Hakan Balcı

GÜNEŞ SİSTEMİ’NDE İKLİM DEĞİŞİKLİĞİ
Dünya tarih boyunca birtakım iklim döngüleri geçirmiş. Bu döngülerin nedeni doğal sebepler ve insan etkileri. Güneş Sistemi’nde diğer gezegenlerde de döngüler var. “Diğer gezegenlerin döngülerine bakmak, kendi döngülerimizi ve etkimizi daha iyi anlayabileceğimizi gösteriyor.” Mars’ın büyük bir uydusunun olmaması, Jüpiter ve Satürn’ün yoğun etkisi altında olması Mars’ın eğikliğinde değişikliğe yol açar. Bu da Mars’a düşen Güneş ışığının yoğunluğunun sürekli ama düzenli olarak değişmesine sebep olur. Tek bir döngü on binlerce yıl sürer.

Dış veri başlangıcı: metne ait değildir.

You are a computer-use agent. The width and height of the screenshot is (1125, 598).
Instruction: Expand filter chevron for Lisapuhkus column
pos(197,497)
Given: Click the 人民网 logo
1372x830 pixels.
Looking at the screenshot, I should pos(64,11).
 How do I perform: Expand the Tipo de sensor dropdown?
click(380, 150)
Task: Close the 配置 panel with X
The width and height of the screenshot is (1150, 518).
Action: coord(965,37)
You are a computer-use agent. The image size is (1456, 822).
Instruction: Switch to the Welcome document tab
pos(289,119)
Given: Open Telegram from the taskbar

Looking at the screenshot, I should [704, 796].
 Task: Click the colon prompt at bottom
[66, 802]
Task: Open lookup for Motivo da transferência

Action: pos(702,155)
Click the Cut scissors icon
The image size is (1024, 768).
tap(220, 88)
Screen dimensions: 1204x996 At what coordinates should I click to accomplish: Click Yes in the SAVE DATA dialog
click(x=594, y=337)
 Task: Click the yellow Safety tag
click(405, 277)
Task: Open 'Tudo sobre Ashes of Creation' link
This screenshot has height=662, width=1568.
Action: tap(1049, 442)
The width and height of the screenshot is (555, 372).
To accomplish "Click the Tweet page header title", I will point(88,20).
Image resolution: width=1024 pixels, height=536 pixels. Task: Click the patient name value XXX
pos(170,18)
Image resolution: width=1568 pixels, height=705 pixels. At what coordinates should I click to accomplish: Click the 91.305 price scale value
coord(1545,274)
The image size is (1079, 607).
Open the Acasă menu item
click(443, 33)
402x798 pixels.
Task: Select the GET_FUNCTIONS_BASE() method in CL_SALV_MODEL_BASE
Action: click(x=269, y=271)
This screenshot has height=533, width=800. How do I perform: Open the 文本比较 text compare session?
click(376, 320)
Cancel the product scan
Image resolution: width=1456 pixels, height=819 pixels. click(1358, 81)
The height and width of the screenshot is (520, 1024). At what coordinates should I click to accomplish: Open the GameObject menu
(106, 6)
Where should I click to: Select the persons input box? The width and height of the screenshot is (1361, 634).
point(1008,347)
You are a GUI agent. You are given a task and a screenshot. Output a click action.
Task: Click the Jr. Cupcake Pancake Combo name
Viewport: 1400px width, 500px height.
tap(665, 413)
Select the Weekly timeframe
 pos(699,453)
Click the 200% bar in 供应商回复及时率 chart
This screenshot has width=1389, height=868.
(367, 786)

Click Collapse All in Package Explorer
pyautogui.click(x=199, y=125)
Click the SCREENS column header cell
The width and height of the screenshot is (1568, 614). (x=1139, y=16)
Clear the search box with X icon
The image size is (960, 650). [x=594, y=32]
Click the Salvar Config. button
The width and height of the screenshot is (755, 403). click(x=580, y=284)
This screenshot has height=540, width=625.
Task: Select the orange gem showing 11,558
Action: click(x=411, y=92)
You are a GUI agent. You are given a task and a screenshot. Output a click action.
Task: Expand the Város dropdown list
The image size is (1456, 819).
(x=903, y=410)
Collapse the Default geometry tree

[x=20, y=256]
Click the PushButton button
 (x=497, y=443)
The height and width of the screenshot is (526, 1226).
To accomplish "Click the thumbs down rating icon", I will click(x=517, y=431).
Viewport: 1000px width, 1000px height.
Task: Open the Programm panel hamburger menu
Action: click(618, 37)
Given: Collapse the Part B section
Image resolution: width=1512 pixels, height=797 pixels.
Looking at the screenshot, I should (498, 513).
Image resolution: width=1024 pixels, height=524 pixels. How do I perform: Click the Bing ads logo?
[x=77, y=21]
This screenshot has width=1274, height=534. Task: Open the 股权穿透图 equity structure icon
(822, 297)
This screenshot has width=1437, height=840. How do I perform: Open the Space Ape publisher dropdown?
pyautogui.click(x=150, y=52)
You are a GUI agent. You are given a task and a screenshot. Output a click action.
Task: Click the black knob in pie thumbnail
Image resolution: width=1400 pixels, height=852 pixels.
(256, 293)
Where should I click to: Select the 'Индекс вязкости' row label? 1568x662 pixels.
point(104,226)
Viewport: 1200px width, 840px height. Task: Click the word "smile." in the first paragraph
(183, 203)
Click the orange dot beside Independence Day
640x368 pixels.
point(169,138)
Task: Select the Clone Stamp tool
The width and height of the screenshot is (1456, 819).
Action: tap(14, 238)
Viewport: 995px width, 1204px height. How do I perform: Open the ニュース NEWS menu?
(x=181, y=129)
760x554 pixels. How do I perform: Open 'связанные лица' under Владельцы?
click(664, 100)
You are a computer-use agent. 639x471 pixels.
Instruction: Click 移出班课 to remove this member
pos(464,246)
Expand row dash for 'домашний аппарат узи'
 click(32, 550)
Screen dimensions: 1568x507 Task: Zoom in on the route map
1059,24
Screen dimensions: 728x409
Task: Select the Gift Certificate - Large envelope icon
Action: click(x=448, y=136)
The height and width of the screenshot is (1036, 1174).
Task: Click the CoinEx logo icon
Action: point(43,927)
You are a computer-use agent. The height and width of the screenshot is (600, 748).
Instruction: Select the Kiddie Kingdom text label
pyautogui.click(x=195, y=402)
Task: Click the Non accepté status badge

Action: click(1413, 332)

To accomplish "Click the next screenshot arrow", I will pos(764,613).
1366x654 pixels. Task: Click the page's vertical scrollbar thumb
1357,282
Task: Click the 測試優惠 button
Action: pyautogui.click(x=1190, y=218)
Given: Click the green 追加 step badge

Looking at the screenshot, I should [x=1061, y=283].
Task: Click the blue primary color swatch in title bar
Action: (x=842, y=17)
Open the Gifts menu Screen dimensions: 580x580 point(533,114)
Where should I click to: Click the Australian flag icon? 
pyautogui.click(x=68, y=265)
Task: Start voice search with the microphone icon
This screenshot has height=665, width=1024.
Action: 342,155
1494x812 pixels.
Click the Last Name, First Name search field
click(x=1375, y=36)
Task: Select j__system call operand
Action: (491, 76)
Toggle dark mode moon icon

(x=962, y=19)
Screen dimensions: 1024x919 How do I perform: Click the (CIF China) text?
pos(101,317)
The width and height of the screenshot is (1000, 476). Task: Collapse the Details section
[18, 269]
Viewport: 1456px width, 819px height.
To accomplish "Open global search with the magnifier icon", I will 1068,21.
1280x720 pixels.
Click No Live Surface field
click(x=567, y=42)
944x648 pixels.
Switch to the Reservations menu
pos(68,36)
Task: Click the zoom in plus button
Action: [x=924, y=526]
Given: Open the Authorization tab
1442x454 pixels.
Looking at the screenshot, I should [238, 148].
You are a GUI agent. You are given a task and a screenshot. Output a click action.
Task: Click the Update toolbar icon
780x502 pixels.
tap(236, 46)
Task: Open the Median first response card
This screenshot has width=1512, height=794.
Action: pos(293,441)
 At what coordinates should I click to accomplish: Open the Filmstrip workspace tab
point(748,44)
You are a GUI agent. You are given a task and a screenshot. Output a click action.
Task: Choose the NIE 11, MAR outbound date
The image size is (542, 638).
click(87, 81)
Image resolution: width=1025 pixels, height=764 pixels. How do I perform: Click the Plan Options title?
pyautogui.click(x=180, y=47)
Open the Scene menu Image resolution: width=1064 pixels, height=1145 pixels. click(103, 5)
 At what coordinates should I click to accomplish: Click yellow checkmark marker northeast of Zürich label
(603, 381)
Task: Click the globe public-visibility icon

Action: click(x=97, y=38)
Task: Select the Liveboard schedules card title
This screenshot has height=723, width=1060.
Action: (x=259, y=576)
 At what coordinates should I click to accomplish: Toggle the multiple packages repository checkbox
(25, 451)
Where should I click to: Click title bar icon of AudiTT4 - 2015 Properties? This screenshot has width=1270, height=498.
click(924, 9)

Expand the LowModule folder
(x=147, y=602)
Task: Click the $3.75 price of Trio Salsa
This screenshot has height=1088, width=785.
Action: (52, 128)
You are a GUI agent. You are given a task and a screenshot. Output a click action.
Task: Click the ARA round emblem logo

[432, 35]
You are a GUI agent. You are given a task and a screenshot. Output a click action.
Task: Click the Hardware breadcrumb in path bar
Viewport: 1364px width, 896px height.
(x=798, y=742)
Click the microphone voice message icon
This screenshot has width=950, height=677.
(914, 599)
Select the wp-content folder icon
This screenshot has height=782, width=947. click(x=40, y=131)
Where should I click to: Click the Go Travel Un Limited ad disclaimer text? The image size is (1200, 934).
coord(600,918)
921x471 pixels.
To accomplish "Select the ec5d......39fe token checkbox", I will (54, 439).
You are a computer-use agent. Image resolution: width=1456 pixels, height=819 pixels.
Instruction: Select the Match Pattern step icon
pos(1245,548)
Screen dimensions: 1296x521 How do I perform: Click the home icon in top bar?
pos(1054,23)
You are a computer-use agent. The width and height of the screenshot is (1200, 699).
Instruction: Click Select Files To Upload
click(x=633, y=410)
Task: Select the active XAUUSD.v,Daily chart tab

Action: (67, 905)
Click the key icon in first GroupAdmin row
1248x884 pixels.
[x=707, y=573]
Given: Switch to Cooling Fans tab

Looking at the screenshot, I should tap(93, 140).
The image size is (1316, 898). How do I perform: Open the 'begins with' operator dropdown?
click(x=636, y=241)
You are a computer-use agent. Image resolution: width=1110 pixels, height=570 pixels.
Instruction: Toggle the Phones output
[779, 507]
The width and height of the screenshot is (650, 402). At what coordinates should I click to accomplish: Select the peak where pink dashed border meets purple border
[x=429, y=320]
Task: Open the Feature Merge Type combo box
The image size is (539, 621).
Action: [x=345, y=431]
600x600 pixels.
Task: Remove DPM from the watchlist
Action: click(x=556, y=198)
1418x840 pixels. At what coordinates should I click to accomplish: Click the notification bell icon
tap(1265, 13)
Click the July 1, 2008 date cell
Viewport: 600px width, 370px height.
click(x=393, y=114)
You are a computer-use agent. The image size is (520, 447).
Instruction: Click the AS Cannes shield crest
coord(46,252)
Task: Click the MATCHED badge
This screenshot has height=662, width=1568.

Daha sıcak dönemlerde Mars yüzeyinin altında bir ısı akışı olacaktır. Bu ısının zaman içinde nasıl birikeceği modellenerek Insight aracıyla bu ısı araştırılıyor. Ancak Insihgt’ta yaşanan teknik arızalar sebebiyle bu araştırma başarılı olamadı. Gezegenin güney kutbundaki karbondioksit buzu Mars’ın yaşanabilir olduğu dönemlere ışık tutabilir. Venüs’ün iklimini modellemek Mars’tan çok daha zor. Çünkü sıcaklık ve atmosfer korkunç boyutlarda. Venüs’ün bu hale gelmesine devasa volkan patlamaları sebep oluyor. Yayılan korkunç karbondioksit Güneş ışığını gezegene hapsetti. Venüs bu hale gelirken iki yoldan geçmiş olabilir: 1) Gezegenin oluşumundaki magma okyanusu gezegenin oksijenini içine hapsetmiş olabilir. Bu durumda gezgen çölleşmiş bir durumdadır. 2) Alternatif modele göre ise magma okyanusunun kısa süreli olması. Bu durumda ise Venüs, Dünya benzeri bir dönemden geçmiş olabilir.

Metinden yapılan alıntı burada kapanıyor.